Background technology
The ambroxol hydrochloride chemistry is by name: methyl-amino trans 4-[(2-amino-3,5 two bromo-phenyl)] the Hexalin hydrochlorate.Ambroxol hydrochloride is the respiratory mucus regulator of a new generation, has the superior usefulness of eliminating the phlegm, and the synthetic and secretion of alveolar surfactant is had significant facilitation.Ambroxol hydrochloride can stimulate the bronchorrhea glandular secretion to be easier to mobile mucus to make sputum dilution, and toughness reduces, and can increase the generation and the secretion of pulmonary surfactant, thereby reduction airway resistance, reduce mucous adhesive force, activate mucociliary blanket function, promote the mucociliary transhipment.Compare with the first generation and second filial generation expelling phlegm drugs, ambroxol hydrochloride is except that having powerful mucolysis effect, and its maximum characteristics are that it can stimulate alveolar type II cells, promotes the synthetic and secretion of alveolar surfactant, thereby effectively strengthen mucus transport, promote expectoration.The main phosphatidylcholine of alveolar surfactant, its fundamental component is a palmitic acid.Ambroxol hydrochloride can impel palmitic acid to take in alveolar I I type cell, thereby significantly strengthens the synthetic and secretion of alveolar surfactant.And ambroxol hydrochloride is safe in utilization, and better tolerance is reused no drug accumulation.At present, what gone on the market has ambroxol hydrochloride tablet, capsule, syrup, injection, slow releasing capsule or the like, be applicable to acute, the chronic respiratory system diseases of and expectoration dysfunction undesired, for example: the treatment of eliminating the phlegm of chronic bronchitis acute exacerbation, asthmatic bronchitis, bronchial asthma with the sputum secretion.
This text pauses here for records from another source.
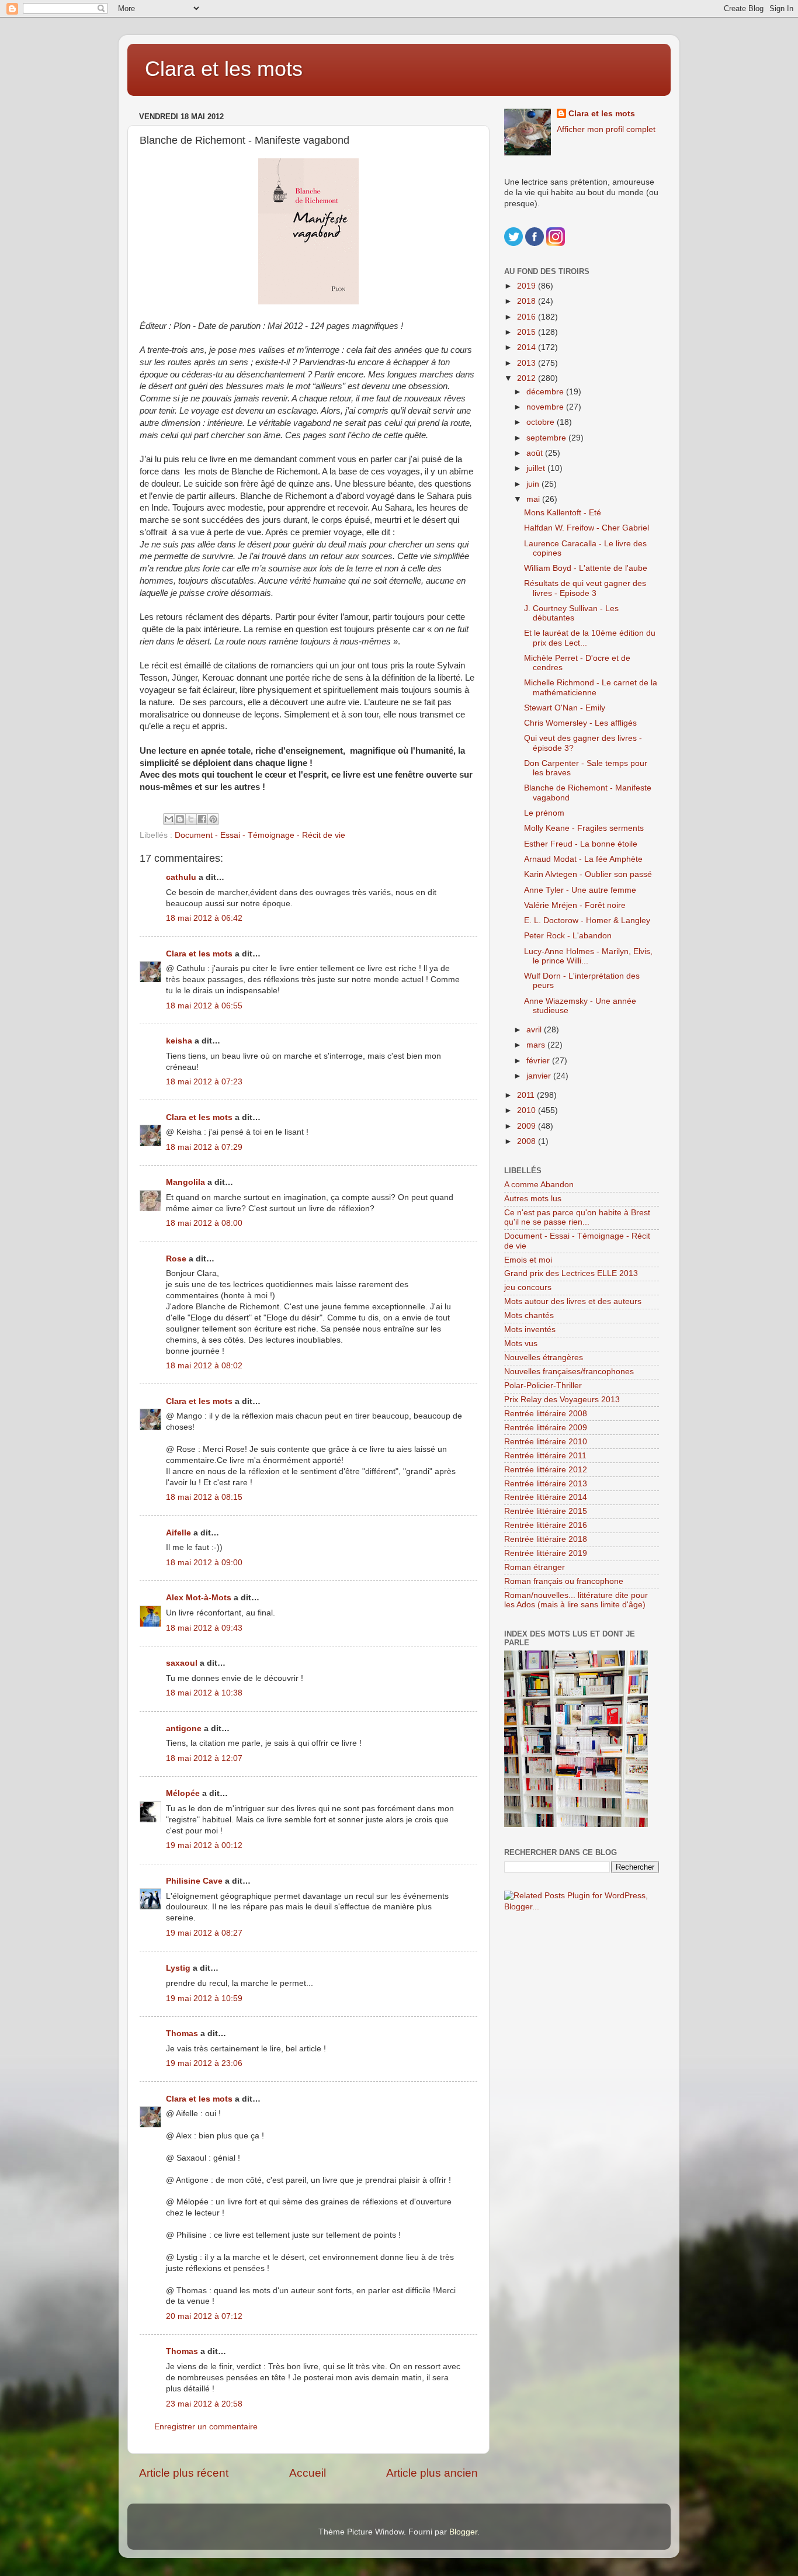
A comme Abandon (539, 1184)
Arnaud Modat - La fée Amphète (583, 859)
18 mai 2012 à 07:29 (204, 1147)
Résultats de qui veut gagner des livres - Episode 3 (585, 588)
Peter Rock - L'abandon (568, 935)
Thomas (182, 2033)
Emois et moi (528, 1260)
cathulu (181, 877)
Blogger (463, 2532)
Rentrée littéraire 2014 (545, 1497)
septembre (547, 438)
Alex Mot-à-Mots (198, 1597)
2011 (527, 1095)
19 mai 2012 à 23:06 (204, 2063)
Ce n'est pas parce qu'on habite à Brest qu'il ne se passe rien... (577, 1217)
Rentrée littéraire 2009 (545, 1427)
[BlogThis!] (180, 819)
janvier (539, 1076)
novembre (546, 407)
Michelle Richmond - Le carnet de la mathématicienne (590, 687)
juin (534, 484)
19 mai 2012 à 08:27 (204, 1933)
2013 (527, 363)
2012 (527, 378)
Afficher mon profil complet (606, 129)
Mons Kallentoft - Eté (562, 512)
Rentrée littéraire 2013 (545, 1483)
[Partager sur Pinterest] (213, 819)
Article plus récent (183, 2473)
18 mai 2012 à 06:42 (204, 918)
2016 (527, 317)
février (539, 1060)
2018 (527, 301)
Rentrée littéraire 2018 (545, 1539)
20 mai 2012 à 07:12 (204, 2316)
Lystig (178, 1968)
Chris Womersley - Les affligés (580, 723)
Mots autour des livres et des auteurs (572, 1301)
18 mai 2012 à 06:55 (204, 1005)
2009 (527, 1126)
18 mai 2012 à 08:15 (204, 1497)
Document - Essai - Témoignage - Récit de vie (260, 835)
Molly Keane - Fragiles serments (584, 828)
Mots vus (520, 1343)
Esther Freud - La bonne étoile (580, 844)
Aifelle (178, 1532)
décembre (546, 391)
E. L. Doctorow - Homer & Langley (587, 920)
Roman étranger (534, 1567)
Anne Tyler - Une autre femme (580, 890)
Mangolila (185, 1182)
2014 (527, 347)
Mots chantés (529, 1315)
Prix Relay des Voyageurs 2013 (562, 1399)
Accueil (307, 2473)
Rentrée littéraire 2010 (545, 1441)
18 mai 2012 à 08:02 (204, 1365)
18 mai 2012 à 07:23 (204, 1081)
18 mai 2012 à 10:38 (204, 1693)
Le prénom (544, 813)
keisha (179, 1040)
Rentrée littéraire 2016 (545, 1525)
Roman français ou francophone (563, 1581)
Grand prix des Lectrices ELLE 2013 (571, 1273)
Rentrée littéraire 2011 (545, 1455)
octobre (541, 422)
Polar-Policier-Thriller (543, 1385)
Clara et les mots (224, 69)
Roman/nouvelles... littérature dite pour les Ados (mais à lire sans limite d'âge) (576, 1600)
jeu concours (527, 1287)
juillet (536, 468)
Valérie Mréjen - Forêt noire (575, 905)
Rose (176, 1258)
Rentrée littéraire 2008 (545, 1413)
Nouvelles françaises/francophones (569, 1371)
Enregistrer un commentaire (206, 2426)
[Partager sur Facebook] (202, 819)
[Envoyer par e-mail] (169, 819)
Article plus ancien (432, 2473)
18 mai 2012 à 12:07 (204, 1758)
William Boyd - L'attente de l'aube (585, 568)
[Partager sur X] (191, 819)
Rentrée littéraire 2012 (545, 1469)
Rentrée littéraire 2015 (545, 1511)
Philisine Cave (194, 1881)
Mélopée (183, 1793)
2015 (527, 332)
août (535, 453)
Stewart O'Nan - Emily (564, 707)
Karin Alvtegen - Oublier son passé (588, 874)
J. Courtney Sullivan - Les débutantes (571, 613)
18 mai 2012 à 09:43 (204, 1628)
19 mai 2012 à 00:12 (204, 1845)
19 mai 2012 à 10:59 (204, 1998)
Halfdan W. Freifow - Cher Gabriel (586, 527)
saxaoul (181, 1663)
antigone (184, 1728)
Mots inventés (530, 1329)
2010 (527, 1110)
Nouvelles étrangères (543, 1357)
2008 (527, 1141)
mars (536, 1045)
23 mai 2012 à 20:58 (204, 2404)
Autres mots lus (532, 1198)
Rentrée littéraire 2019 (545, 1553)
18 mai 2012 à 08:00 (204, 1223)
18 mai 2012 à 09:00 (204, 1562)
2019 (527, 286)
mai (534, 499)
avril (535, 1029)
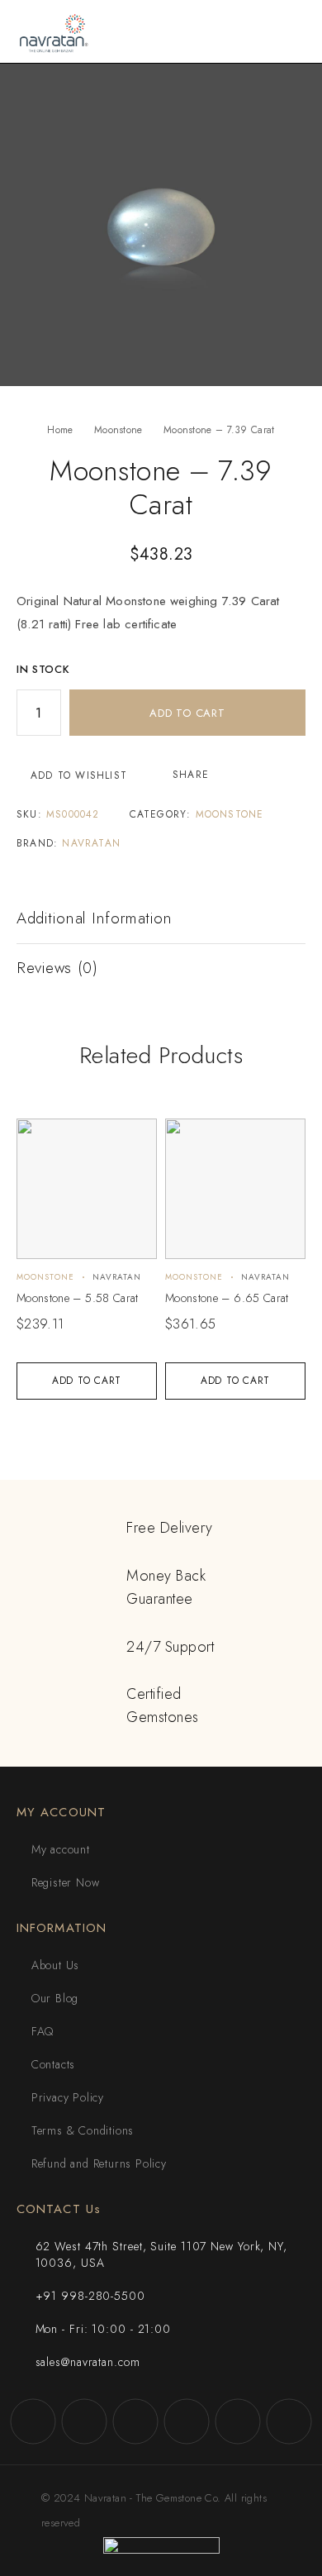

Clenobuterol hydrochloride is a kind of anti-asthmatic Clenbuterol (clenbuterol), and chemical name is 42 amidos, 2 α 2 (tert-butylamine methyl), 23,52 dichlorbenzyl alcohol, and molecular formula is C
12H
18Cl
2N
20, be beta 2 receptor analeptic.The exciting beta 2-receptor of Clenbuterol energy has excitation to heart, and bronchial smooth muscle is had stronger and persistent dilating effect.Oral back is than The book of Changes gastrointestinal absorption.Do the oral adult of anti-asthmatic 20-40 μ g/ time, 3 times/day; Child 5-20 μ g/ time more than 5 years old, 3 times/day.People (women) per os TDLo:4600ng/kg.Mouse vein LD50:27600ug/kg.Clenbuterol is good absorbing in domestic animal and human body, and compares with other beta-stimulants, and its bioavailability height occurs poisoning so that eaten the Carnis Sus domestica that contains Clenbuterol.The 14C-clenobuterol hydrochloride of Zimmer (1976) confirmer 20 μ g for oral administration, during peak concentration, Clenbuterol original shape medicine accounts for 75% of total 14C-clenobuterol hydrochloride in the blood plasma.The fact that Clenbuterol bioavailability for oral administration is high has eaten the tissue that contains Clenbuterol to estimation consumer, and therefrom the amount of the Clenbuterol of Huo Deing is very important.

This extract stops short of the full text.